• [Work required] Please quote everything from "It’s absolutely true" down to "without it’s challenges." in the passage below about household help in Lagos, copying the words unchanged.

• [Excerpt provided]
Regardless, I would be remiss if I pretended that the motivation for hiring domestic help is grounded in altruism. The reality is that I take great joy in not doing the dishes during the work week. Our stewardess takes care of rounding up the sundry basics on the grocery list during the week, and I use weekends to engage in specialty shopping as an excuse to get off campus. I haven’t ironed a shirt or washed the bedsheets once since arriving in Lagos four years ago. If something needs to be fixed in our flat, our Stewardess is home to open the door, and the repair is complete before we get home. And while I do all of the cooking, my vegetables are sanitized and individually bagged. On the rare occasion I do want something prepped, I simply leave a note to boil and peel six eggs, or peel and grate a bowl of carrots. And while there is a certain amount of quality control one gives up when delegating daily tasks to another, I appreciate the time saved so I can focus elsewhere.

Having a driver is likewise a bit of a double edged sword. Not dealing with driving or parking renders Lagos traffic bearable; we pull up to our destination, jump out, and our driver deals with the rest. When it’s time to go, a front door pick-up is a quick phone call away. But it’s more than convenience that makes having a driver in Lagos a good idea; it’s simply safer. Expat drivers are targets for random police stops and if we were involved in an accident, the injuries and costs to the other party would sky rocket. This rings true in other parts of the world but for different reasons; Greg had a driver in Egypt (I used public transport during my time in Cairo) and we had a driver in Indonesia, but more to deal with the traffic then corruption. We drove ourselves in Mongolia and Bolivia, and while we were taking our lives into our hands, we greatly enjoy the freedom; Americans are addicted to driving their cars.

It’s absolutely true that our driver and stewardess help to soften the rough edges of daily life in Lagos and for better or worse, have made the long hours spent at work possible. But having help is not without it’s challenges.

It seems about once a year, our stewardess and driver get grumpy with each other. Sharp words and cold shoulders bubble under the surface, eventually breaking into confrontation with accusations and tears on both sides. These annual disputes culminate in a serious talk brokered by Greg. The specifics of the injury varies, but usually boils down to a perceived encroachment of carefully tended and protected job-related territory. In other words, use of the vehicle and where it goes. The reality is that our stewardess makes use of our car and driver more than we ever will. Grocery shopping in Lagos is an exercise in equal parts stamina and patience, and I will admit that I have little of either. A typical grocery run requires multiple stops at different venues and there’s no guarantee that an item will actually be in-stock or of adequate quality; I opted out of most grocery shopping soon after arrival.

But here’s the sticky point; our driver is responsible for the car, and he protects it’s use as if it were his own. Disputes predictably arise over the number or location of stores visited when shopping, with past accusations of frivolous or unjustified stops of a personal nature. Our driver is also in charge of the physical upkeep of the vehicle, including maintaining the exterior and interior. The purchase of a Dust Buster and a day spent waiting to drive somewhere makes for a clean car; the fading paint on our old Toyota Four Runner is more a result of excessive washing than age. So it’s probably no surprise that it was an accusation around damaging the interior of the vehicle that caused perhaps the most memorable flare-up between our stewardess and driver.

• [Data provided]
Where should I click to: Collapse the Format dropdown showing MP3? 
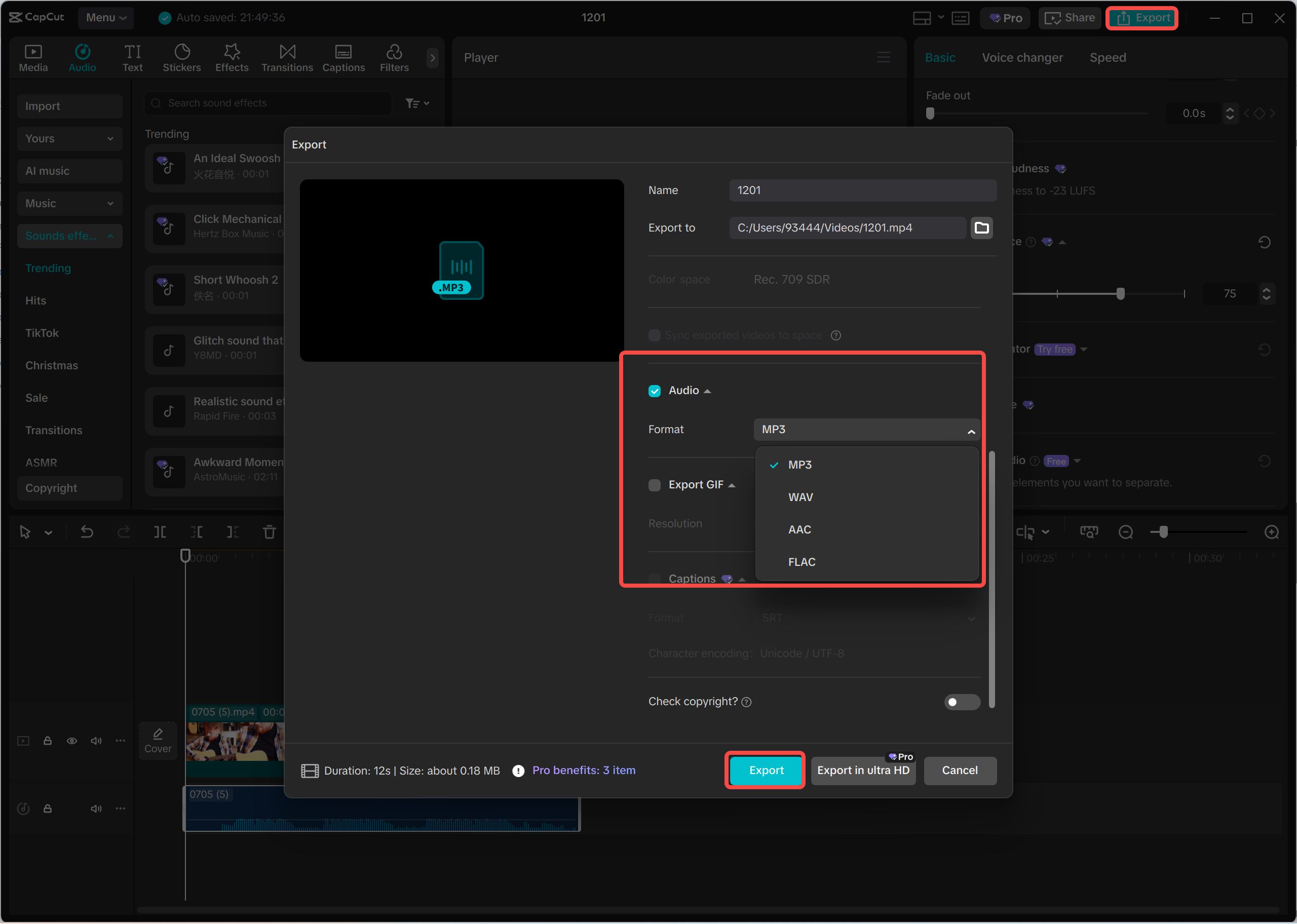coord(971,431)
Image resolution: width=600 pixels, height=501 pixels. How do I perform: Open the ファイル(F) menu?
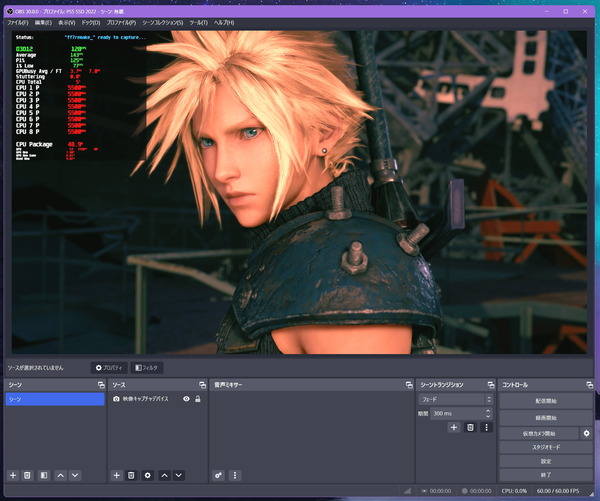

• [Task answer]
It’s absolutely true that our driver and stewardess help to soften the rough edges of daily life in Lagos and for better or worse, have made the long hours spent at work possible. But having help is not without it’s challenges.